YOUR ASSIGNMENT: Which lines of the entries hold the string "arrow"? Copy each one.

══════

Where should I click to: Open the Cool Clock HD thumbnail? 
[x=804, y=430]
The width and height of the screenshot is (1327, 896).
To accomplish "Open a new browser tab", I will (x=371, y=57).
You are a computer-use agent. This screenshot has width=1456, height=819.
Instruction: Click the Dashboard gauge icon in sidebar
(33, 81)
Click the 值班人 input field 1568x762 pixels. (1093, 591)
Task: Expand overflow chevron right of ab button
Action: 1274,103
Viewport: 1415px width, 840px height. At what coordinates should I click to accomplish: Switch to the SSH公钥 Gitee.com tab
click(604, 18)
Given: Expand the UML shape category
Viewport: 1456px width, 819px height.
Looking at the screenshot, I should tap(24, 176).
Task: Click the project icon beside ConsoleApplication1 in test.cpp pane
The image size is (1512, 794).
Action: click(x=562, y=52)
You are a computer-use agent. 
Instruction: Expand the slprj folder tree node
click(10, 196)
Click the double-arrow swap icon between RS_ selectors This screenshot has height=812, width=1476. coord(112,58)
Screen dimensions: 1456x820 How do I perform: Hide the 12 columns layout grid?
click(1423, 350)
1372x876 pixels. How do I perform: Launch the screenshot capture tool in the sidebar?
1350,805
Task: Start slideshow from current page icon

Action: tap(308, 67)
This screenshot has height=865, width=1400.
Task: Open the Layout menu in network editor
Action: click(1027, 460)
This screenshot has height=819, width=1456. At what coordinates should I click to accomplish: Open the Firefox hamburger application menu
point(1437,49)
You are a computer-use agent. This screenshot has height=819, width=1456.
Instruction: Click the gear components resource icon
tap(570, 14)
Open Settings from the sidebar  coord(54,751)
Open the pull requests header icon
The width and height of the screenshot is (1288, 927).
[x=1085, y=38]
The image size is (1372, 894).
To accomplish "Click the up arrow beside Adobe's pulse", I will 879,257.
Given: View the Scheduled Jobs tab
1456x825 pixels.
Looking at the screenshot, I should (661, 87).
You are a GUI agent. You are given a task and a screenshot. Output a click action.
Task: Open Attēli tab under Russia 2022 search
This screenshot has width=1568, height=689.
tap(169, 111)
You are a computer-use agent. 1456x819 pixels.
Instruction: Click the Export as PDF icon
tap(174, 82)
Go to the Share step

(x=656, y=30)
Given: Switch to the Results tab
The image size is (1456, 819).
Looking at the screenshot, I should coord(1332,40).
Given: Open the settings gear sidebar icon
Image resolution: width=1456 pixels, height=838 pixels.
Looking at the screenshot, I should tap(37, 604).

══════

RESPONSE TO THE TASK:
Click the double-arrow swap icon between RS_ selectors This screenshot has height=812, width=1476. coord(112,58)
To accomplish "Click the up arrow beside Adobe's pulse", I will 879,257.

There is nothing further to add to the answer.